If the Knights are going to heed that message following their first win of the season, they will need to limit the big plays of visiting Morton.
“I haven’t been able to tell much of a difference in them this week in practice, but that’s a good thing,” McCain said about how the Knights have handled their lopsided win against Southeast Lauderdale. “It was definitely some relief on everybody’s part. I told them to enjoy it over the weekend and come back ready to work and let’s see if we can’t get another one.”
The 1-2 Panthers enter with a strong offense that is churning out 348 yards of offense a game led by quarterback Jymier Slocum, who has thrown for 743 yards and eight touchdowns. Devonta Jones and Michael Polk are each averaging better than 30 yards per reception with Polk also rushing for 74.3 yards per game.
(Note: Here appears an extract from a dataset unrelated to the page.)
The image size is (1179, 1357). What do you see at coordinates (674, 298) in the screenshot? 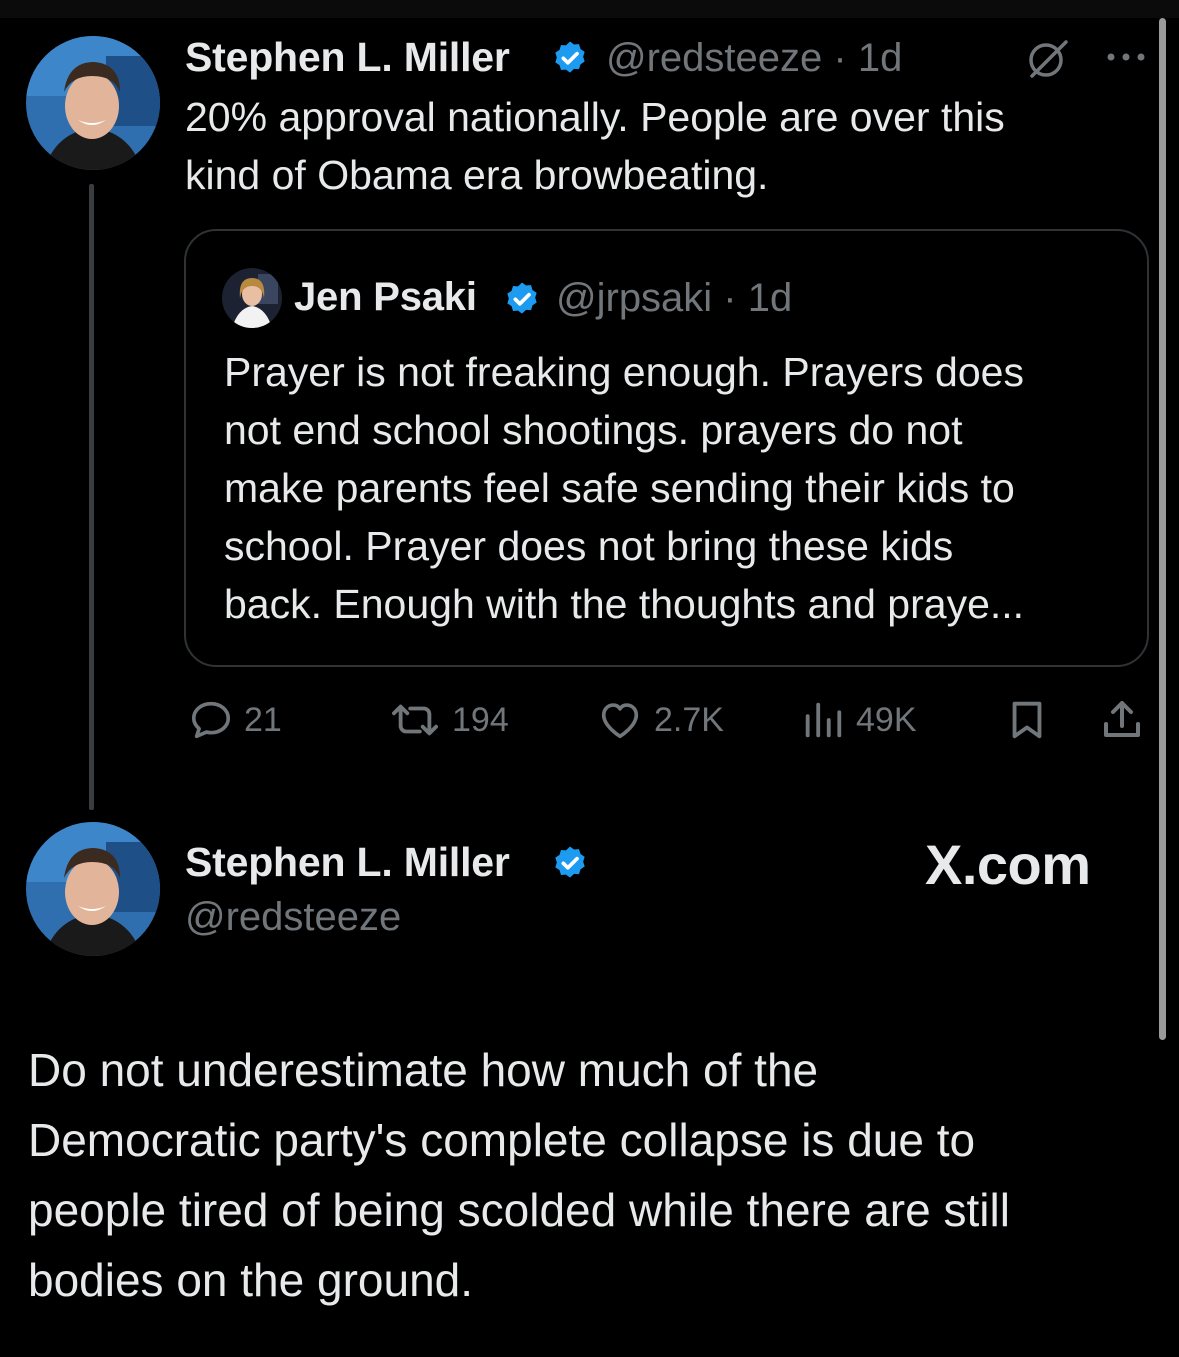
I see `quoted-author-handle-time: @jrpsaki · 1d` at bounding box center [674, 298].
“They are a big play waiting to happen,” McCain said. “I think we have a good plan going into it, it’s just a matter of can we sustain it.
“They have good skill people and a good quarterback that can throw it and run it.”
Big plays were a big part of West’s success last week against county rival Southeast. And while McCain was thankful for those, he was a little disappointed the Knights didn’t have more success running the football.
“We finally found some big plays and executed the big plays,” he said. “But we weren’t able to run it inside as well as we like to and we couldn’t sustain much.
“But sometimes it’s hard when you are outnumbered in the box.”